Stress is a major trigger for jaw related pain. Myofascial TrP activity increases dramatically in response to psychological stress and diminishes with relaxation. Tension-type headaches also worsen with stress and improve with relaxation. Managing stress level and learning relaxation techniques both help to loosen up your jaw. Physical therapy and massage is a great way to reduce stress levels whilst receiving physical symptoms.

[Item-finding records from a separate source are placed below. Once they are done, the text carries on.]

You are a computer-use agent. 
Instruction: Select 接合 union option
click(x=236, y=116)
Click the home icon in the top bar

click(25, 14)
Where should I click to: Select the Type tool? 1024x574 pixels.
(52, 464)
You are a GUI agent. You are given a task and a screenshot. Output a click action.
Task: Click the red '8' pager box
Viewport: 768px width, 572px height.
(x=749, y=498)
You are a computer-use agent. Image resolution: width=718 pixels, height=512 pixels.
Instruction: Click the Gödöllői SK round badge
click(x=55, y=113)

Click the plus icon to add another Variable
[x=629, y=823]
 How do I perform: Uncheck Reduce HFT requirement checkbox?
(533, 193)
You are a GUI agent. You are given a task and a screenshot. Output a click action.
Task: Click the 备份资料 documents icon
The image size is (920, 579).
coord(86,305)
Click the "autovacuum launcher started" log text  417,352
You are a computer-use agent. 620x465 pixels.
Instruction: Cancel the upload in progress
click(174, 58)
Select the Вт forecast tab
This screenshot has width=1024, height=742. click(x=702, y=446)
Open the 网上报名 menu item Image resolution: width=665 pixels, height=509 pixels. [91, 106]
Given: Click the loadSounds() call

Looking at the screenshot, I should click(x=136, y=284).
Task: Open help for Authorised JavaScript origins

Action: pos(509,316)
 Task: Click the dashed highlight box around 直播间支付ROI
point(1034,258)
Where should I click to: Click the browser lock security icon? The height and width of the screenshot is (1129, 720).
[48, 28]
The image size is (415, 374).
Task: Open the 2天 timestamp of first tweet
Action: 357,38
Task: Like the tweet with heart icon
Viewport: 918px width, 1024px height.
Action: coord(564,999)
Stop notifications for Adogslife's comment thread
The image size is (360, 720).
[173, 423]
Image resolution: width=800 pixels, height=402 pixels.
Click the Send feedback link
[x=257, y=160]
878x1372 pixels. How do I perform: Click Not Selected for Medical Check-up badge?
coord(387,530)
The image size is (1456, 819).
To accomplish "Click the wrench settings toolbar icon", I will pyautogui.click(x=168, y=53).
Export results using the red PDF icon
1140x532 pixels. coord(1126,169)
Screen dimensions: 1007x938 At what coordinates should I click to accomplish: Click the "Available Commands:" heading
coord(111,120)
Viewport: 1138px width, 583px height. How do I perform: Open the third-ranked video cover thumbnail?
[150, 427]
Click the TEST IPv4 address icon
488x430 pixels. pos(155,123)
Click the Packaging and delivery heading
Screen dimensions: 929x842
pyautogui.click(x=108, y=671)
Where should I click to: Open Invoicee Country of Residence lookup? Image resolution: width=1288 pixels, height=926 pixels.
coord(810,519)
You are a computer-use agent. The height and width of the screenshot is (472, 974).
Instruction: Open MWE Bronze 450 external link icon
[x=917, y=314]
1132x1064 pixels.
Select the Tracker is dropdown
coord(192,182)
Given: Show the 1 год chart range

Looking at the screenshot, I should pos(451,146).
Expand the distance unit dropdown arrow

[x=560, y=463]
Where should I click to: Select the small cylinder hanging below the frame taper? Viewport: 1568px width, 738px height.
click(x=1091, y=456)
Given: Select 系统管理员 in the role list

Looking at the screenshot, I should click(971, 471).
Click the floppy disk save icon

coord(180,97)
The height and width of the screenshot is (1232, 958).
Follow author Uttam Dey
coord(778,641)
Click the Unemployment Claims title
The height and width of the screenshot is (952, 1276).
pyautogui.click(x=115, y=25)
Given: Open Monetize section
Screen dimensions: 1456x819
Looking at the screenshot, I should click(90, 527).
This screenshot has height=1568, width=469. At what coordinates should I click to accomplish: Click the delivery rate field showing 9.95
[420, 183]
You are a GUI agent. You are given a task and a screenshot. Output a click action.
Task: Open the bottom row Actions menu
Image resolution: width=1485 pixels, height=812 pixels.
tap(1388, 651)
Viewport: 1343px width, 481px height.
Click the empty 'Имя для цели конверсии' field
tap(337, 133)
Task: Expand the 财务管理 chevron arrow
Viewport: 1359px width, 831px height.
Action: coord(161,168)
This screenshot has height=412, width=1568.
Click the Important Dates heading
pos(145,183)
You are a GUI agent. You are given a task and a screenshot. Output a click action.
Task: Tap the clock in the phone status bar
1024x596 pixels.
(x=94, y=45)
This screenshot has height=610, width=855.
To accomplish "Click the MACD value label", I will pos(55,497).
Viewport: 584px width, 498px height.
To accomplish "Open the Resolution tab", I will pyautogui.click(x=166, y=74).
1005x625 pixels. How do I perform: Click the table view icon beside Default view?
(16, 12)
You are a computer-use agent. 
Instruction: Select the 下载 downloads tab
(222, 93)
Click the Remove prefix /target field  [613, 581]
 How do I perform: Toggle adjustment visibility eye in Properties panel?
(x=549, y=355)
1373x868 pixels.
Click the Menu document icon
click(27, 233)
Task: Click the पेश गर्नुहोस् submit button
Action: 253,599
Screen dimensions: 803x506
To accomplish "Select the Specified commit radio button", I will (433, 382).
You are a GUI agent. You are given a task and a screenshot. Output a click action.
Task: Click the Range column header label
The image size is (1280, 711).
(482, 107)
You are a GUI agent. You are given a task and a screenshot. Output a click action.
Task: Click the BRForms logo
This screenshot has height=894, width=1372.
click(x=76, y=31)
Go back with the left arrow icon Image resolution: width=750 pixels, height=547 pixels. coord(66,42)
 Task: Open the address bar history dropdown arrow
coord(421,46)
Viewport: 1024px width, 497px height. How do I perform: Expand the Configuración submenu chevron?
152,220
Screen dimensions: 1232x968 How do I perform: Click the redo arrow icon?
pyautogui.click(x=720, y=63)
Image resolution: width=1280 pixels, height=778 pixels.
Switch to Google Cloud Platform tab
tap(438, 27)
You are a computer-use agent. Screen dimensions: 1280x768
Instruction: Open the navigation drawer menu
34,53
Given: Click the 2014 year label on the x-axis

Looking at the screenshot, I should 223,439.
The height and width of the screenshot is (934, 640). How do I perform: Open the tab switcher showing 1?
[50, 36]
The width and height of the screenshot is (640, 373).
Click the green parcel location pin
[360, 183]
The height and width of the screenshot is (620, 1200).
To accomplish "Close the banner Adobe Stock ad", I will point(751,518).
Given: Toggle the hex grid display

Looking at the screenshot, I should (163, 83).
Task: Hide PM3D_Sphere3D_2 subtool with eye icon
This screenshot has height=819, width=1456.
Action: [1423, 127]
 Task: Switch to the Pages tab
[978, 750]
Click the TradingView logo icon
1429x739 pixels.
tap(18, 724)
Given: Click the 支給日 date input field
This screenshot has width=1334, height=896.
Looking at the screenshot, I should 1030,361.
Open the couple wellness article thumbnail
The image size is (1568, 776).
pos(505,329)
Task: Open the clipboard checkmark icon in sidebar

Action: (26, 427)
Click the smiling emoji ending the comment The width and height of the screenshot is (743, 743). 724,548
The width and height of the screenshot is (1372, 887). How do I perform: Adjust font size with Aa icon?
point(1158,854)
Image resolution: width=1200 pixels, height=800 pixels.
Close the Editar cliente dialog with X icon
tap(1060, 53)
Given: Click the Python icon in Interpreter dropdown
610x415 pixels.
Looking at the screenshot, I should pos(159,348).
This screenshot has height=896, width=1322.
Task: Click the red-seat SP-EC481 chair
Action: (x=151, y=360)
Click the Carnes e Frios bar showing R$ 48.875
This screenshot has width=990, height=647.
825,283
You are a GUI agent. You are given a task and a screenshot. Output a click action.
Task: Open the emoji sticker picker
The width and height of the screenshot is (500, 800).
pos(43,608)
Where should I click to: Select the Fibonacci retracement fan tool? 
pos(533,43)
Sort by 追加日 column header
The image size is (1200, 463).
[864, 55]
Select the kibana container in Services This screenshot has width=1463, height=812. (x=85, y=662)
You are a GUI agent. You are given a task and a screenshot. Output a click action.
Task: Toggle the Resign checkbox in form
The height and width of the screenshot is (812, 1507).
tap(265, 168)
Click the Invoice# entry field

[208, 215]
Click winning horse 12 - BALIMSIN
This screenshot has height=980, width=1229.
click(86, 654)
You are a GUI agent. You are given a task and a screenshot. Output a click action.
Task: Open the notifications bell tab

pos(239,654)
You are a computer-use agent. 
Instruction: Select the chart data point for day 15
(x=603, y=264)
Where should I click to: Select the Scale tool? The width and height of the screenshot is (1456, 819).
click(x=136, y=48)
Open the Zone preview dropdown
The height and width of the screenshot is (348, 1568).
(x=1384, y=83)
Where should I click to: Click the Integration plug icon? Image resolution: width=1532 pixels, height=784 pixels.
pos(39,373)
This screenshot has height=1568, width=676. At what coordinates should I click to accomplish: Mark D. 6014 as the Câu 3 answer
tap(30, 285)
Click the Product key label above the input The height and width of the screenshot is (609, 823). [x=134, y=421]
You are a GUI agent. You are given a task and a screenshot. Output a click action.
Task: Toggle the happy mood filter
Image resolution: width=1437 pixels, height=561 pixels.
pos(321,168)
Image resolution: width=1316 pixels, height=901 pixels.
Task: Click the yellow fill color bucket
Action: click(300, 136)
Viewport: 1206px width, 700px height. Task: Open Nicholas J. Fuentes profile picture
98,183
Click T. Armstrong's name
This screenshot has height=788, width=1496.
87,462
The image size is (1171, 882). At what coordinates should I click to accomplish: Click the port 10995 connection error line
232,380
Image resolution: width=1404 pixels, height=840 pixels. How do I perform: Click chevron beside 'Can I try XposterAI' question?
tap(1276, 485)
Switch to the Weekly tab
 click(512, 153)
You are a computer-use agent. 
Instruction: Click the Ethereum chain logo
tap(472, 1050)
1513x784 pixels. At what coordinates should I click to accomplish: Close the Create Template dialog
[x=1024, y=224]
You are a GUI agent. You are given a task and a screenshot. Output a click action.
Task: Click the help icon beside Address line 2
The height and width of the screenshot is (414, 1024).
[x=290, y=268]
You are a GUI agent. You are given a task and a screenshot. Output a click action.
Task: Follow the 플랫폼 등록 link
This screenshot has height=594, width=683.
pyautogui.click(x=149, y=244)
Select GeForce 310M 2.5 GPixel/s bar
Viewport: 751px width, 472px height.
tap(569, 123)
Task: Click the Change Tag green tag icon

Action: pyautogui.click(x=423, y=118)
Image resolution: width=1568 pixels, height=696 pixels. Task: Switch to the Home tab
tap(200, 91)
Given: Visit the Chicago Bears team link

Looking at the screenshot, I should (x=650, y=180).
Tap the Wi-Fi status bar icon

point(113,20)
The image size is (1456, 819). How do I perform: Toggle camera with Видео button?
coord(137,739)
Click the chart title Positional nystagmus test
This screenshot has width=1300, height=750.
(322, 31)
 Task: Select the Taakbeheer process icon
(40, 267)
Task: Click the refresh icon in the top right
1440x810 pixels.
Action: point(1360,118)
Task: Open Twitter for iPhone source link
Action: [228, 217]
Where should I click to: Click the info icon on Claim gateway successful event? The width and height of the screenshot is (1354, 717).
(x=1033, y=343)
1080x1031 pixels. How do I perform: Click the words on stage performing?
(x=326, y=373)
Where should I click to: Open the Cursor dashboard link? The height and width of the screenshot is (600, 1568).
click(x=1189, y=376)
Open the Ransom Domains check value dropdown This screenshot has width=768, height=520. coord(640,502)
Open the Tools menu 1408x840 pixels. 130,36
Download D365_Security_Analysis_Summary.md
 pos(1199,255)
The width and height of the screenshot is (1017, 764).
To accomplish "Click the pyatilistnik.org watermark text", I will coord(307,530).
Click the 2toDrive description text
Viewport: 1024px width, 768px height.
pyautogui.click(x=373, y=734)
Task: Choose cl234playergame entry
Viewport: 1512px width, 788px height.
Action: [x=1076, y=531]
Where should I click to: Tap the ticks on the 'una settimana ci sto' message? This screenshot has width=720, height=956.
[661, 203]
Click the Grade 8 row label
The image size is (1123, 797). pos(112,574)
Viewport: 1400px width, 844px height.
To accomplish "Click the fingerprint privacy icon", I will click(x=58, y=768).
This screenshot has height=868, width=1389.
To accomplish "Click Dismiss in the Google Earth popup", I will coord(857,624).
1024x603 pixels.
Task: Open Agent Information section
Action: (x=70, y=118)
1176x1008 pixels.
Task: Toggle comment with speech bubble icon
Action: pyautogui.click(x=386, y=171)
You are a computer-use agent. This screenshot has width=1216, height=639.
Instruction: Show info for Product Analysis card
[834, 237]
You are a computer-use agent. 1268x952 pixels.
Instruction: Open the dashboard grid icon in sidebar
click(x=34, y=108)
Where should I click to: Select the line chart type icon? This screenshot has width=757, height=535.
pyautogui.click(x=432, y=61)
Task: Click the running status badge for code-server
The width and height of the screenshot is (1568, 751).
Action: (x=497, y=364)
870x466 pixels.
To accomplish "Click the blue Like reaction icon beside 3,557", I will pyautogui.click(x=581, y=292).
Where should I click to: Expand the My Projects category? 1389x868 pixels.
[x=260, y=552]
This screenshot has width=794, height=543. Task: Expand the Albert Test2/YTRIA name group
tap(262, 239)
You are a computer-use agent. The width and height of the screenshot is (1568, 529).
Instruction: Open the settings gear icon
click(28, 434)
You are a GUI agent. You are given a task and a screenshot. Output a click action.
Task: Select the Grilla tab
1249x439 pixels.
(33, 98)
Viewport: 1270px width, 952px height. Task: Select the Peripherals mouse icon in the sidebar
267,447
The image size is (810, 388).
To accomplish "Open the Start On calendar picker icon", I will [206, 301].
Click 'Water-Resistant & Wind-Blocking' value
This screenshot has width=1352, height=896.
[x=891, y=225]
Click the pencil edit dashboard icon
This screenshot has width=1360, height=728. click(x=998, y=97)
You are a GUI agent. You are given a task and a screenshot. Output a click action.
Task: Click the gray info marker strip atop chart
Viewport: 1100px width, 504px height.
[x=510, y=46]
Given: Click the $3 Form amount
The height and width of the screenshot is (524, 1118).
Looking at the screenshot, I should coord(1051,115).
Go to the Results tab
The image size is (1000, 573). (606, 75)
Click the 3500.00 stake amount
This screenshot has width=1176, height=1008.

If grinding of teeth at night (bruxism) is happening a splint or night guard is recommended. These plastic mouthpieces fit over your upper and lower teeth to help protect the surfaces. They lessen the effects of clenching or grinding and correct your bite by putting your teeth in a more correct position.
Correcting and practising good posture helps to reduce neck and facial pain symptoms. Don't rest your chin on your hand. Don’t hold the phone between your shoulder and ear. Be aware of when your clenching your jaw during times of stress. This will relieve pressure on your jaw. Nonsteroidal anti-inflammatory drugs (NSAIDs) is acute stages, like naproxen or ibuprofen, can relieve muscle pain and swelling. If other treatments can't help surgery is an option but one not taken lightly. A second or third opinion is needed as once surgery is done it can't be undone.